Mark 9:38-40 38 And John answered him, saying, Master, we saw one casting out devils in thy name, and he followeth not us: and we forbad him, because he followeth not us. 39 But Jesus said, Forbid him not: for there is no man which shall do a miracle in my name, that can lightly speak evil of me. 40 For he that is not against us is on our part.
The question is ask, “What does it mean to be independent?” We see the word coming up a little more in the media these days in relation to voters who do not claim to be affiliated with one political party or another. But I am thinking of the word in the context of our churches, and I am sure that most of my readers are too. The church I pastor, the First Baptist Church of Westland, MI, is what is known as an independent Baptist church. This simply means that we govern ourselves outside the control of a denomination and or any fellowship. This does not mean that we are against these things, or even that we don’t associate with any of them, because we do. It simply means that we conduct our mission as an independent church.
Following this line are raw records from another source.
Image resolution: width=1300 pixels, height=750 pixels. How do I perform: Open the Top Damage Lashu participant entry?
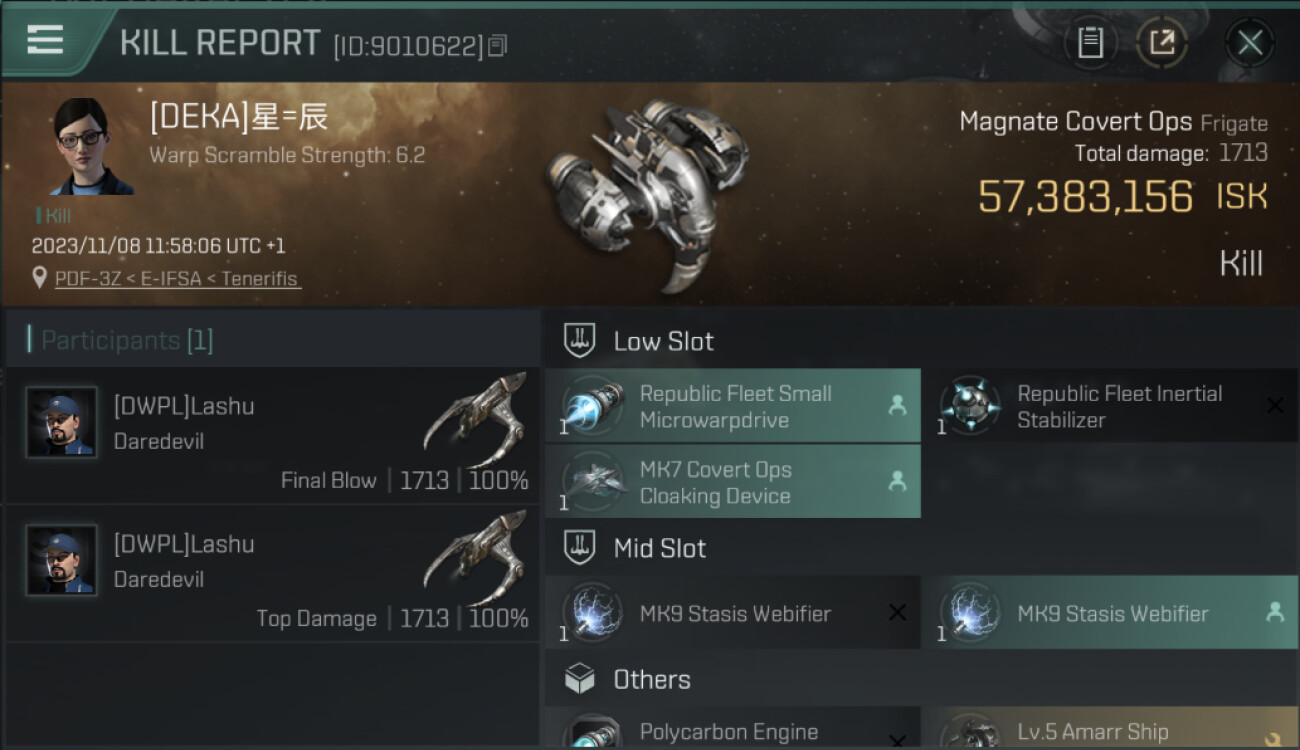point(272,573)
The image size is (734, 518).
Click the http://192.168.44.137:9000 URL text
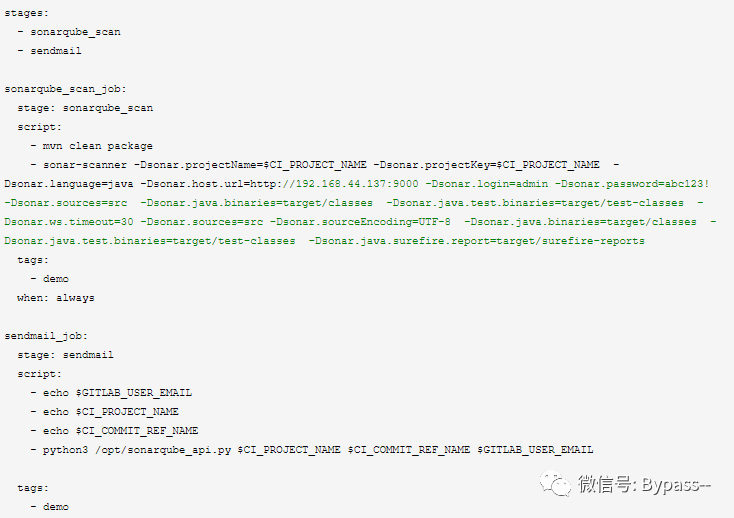point(334,184)
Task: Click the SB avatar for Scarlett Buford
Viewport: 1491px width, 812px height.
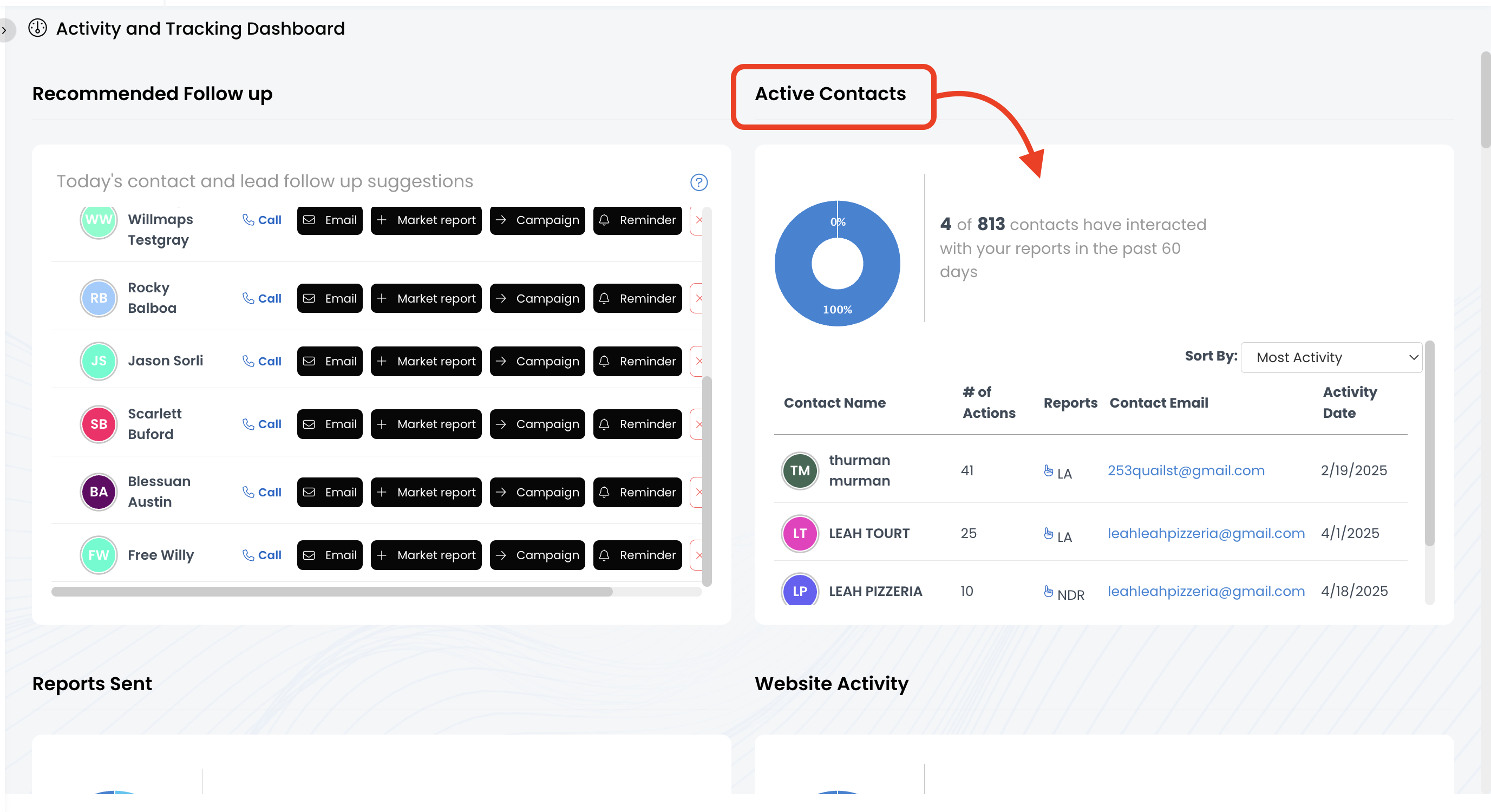Action: pyautogui.click(x=99, y=424)
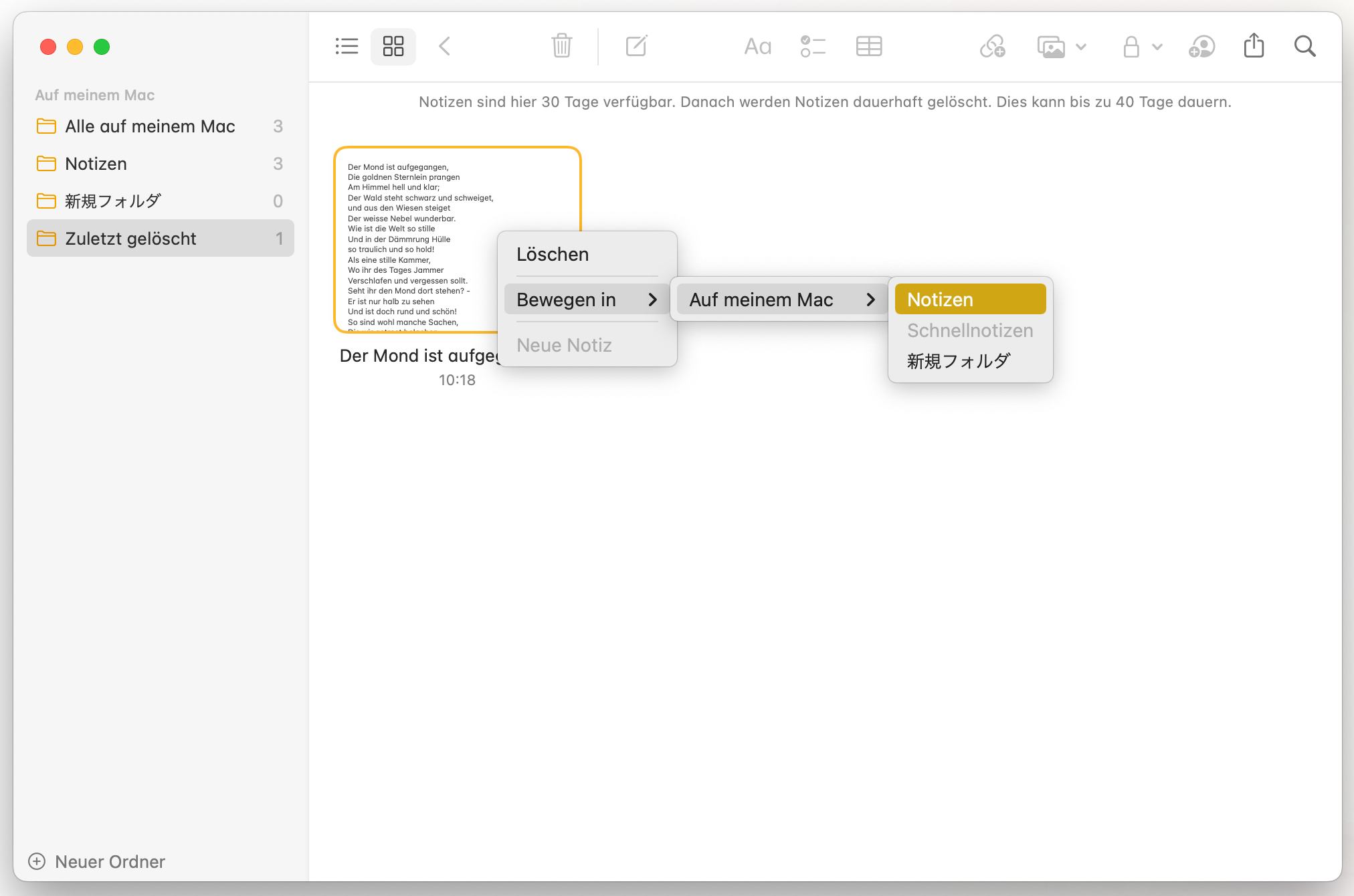Choose 新規フォルダ in the move submenu
Screen dimensions: 1354x896
point(959,361)
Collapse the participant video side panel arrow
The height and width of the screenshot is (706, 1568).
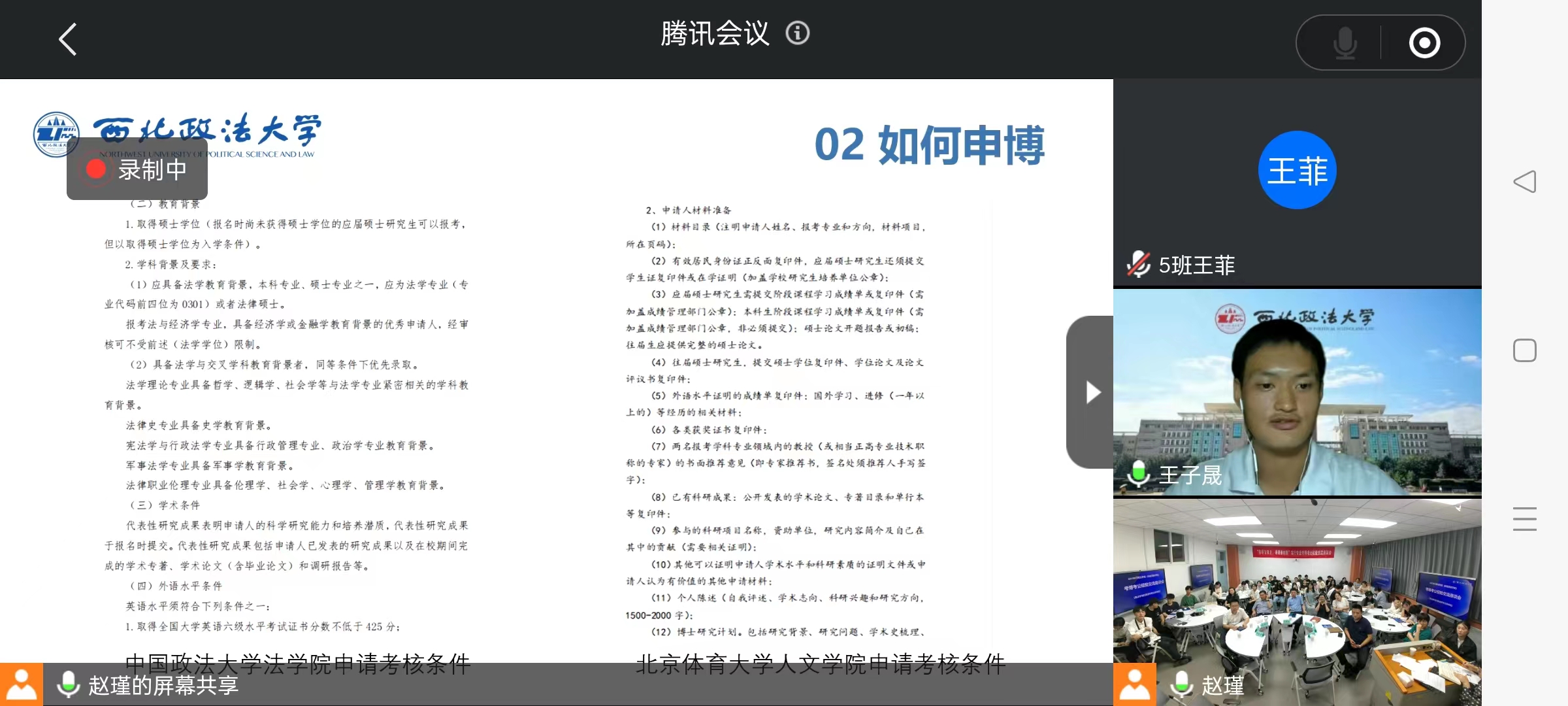[x=1091, y=392]
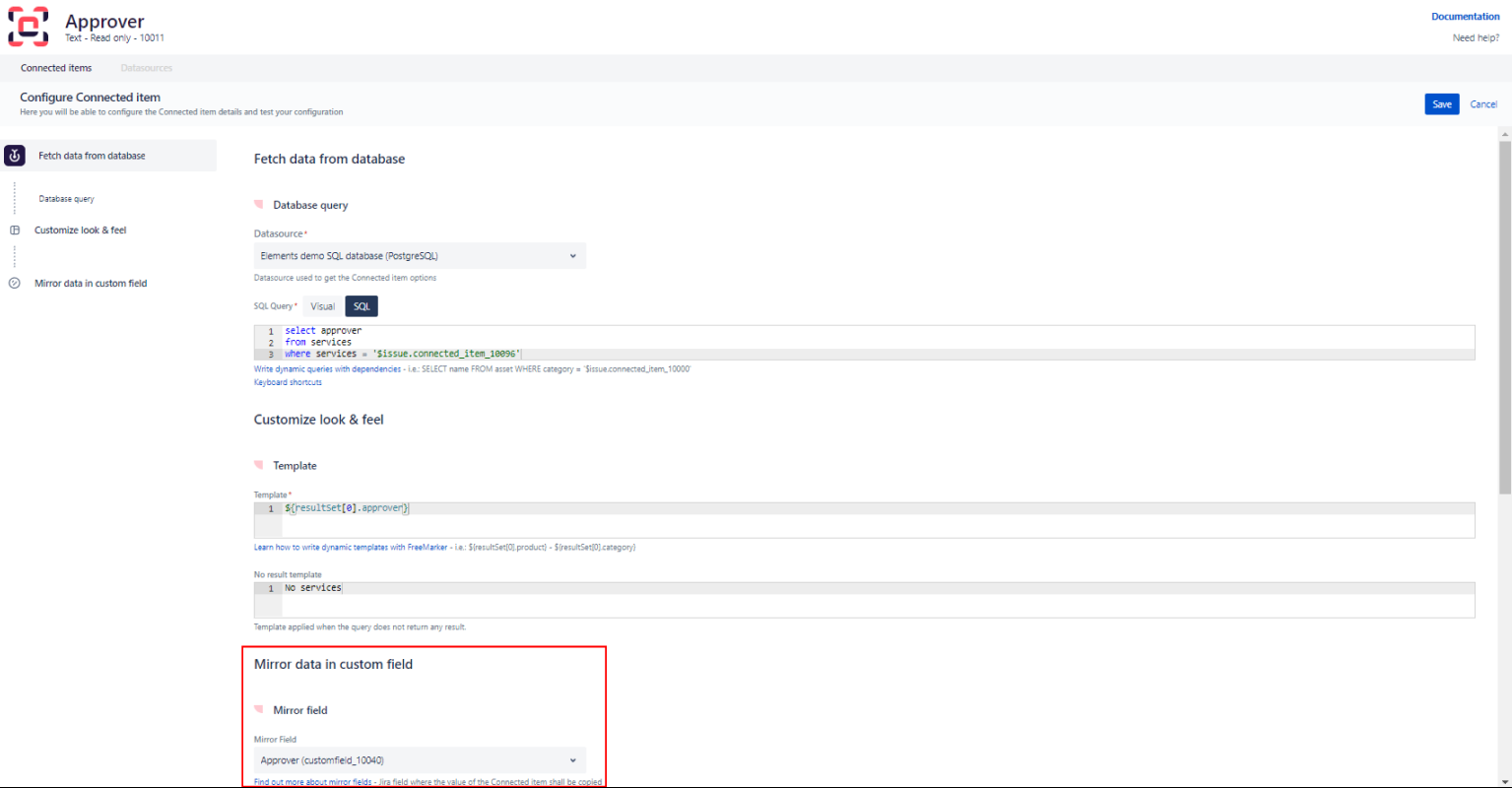Click the pink flag next to Mirror field
The width and height of the screenshot is (1512, 788).
(x=259, y=709)
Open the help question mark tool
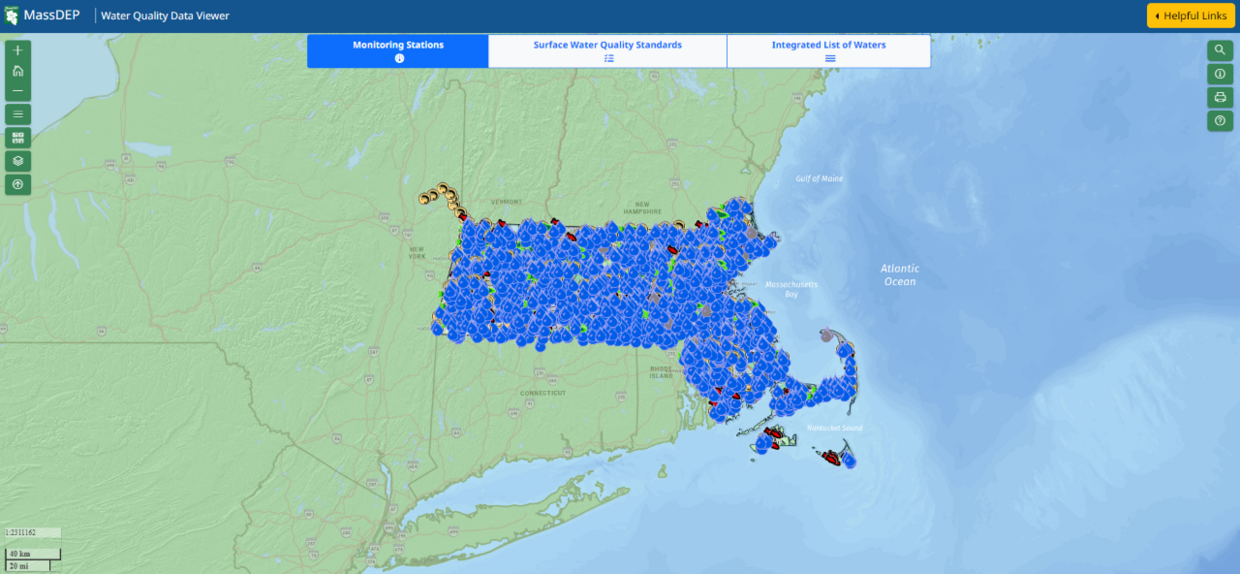Image resolution: width=1240 pixels, height=574 pixels. pos(1219,120)
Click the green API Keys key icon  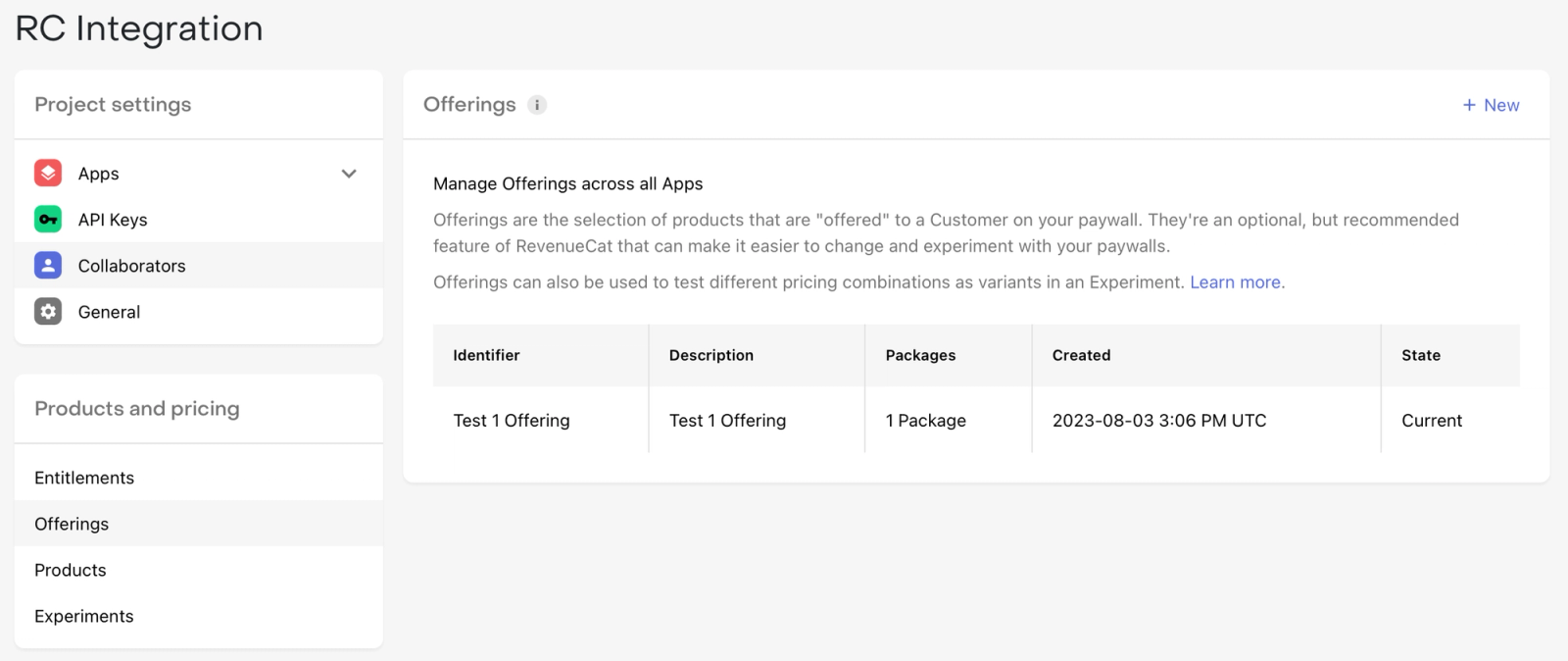(48, 219)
Many of my pastoral acquaintances fall under same category of being independent. Yet, the truth of the matter is that few ever truly act independent. Often times, we take on the attitude of the disciples and not of Jesus. How do we do this? We see the answer by paying careful attention to the words of the disciples (vs. 38) and noticing that they were more worried about who was not following them, not Jesus. We take it personally when someone else does not want to do it exactly the way we do, and in doing so we fail to remember and practice the words of Jesus in verse 40, “For he that is not against us is on our part.” Too many pastor’s have crossed the line from being a shepherd to becoming a dictator. And when they run out sheep in their church to rule over with their iron fist, they find other churches, and more importantly, pastors, to begin to try to control. As much as these pastors will preach against religious rulers like the Pope, they become pope-like in their dictating of convictions and personal preferences in ministry and daily living. And with the popularity of social media, such as Twitter and Facebook, this has seemingly gotten worse.
Would we not do better, and be more Christ-like, if we just followed the Lord in all that we do and allow others to exercise their liberty in following Him, even if they don’t follow us step by step? Instead of worrying about the direction of other Christ-followers, lets pay more attention to our direction and our motives.